先月、二人の僧侶が遷化なさり(亡くなること)、さまざまなことを改めて考えているところです。
その一人、Mさんのお寺と慈雲寺は「尼僧法類」と呼ばれるつながりがあり、葬儀からそれ以降の法事も、親戚と同じように関わることになりました。
通夜から葬儀、火葬場での炉前の読経などをMさんの姉妹や甥子さん方と一緒に勤めさせていただきました。それから7日ごとにMさんのお寺にうかがい、中陰の法要を勤めることになります。
今は、葬儀から火葬、そして初七日の法要、初七日の食事を一日で行ってしまう場合が多いようです。遠くから葬儀に集まって下さる方もあるでしょうから、初七日をいっしょにしてしまおうというのは、一見「合理的」のように思えますが、家族の心身の疲労は筆舌に尽くしがたいほどで、私はとても疑問に思っています。
初七日では、ゆっくり中陰の意味についてお話し、身近な人の死から学ぶ仏教的な生き方について、できるだけ丁寧に説明させていただきたいと思っています。
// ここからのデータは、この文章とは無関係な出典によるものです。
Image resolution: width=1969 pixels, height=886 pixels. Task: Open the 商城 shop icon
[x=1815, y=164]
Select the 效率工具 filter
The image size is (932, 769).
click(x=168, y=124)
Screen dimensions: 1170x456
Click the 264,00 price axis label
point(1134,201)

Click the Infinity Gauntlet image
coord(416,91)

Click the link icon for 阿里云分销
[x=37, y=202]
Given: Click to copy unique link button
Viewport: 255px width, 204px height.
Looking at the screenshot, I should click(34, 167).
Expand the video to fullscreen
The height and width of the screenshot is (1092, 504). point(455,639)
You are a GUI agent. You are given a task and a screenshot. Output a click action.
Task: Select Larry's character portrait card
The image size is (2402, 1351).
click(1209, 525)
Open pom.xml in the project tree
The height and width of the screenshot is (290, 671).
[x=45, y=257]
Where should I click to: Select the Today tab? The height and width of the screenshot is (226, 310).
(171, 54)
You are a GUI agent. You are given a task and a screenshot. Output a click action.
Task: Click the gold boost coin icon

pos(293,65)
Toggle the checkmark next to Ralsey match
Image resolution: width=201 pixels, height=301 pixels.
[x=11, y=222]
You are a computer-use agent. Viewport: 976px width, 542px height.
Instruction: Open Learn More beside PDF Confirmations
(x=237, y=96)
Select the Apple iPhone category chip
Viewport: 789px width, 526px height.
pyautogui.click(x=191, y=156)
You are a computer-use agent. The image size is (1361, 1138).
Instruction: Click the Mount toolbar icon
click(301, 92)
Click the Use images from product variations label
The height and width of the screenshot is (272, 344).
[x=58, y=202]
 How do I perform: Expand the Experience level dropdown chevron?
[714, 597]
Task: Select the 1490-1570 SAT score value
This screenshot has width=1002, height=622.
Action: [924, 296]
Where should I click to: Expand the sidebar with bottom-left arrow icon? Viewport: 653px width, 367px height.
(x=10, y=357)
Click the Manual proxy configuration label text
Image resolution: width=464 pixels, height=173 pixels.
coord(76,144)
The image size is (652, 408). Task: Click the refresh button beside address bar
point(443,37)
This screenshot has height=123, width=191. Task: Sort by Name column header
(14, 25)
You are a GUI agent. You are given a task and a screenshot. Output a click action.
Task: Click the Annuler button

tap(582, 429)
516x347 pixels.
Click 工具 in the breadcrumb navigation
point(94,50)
しかし、すっかり疲れきったご家族、親戚の方々のお顔を見ると、初七日の法要はいつも「そそくさ」という感じで終えてしまい、いつも心残りな思いを抱いてしまいます。
◎中陰とはなにか
さて、「中陰」とは何でしょう?一般的な説明ですと、人が亡くなってから49日の間は、まだ次はどこに輪廻していくか決まっていない状態になります。その間、7日ごとに、閻魔大王などによる裁判が開かれ、生前の行いの善悪を判断されます。この裁判の結果によって次に生まれるところが決められるのです。
中陰の法要は、故人に縁のある人々が集い、僧侶を招いて法要することによって、その功徳を故人に回向するのです。良い行いの功徳を故人に手向け、故人の裁判を少しでも有利にしようという思いを形にしたものと言えるでしょう。
しかし、浄土系の教えでは、葬儀で引導を渡されたとたん、故人は阿弥陀仏に迎えとられて極楽へ直行します。49日も行き先不明で迷っているわけではないのです。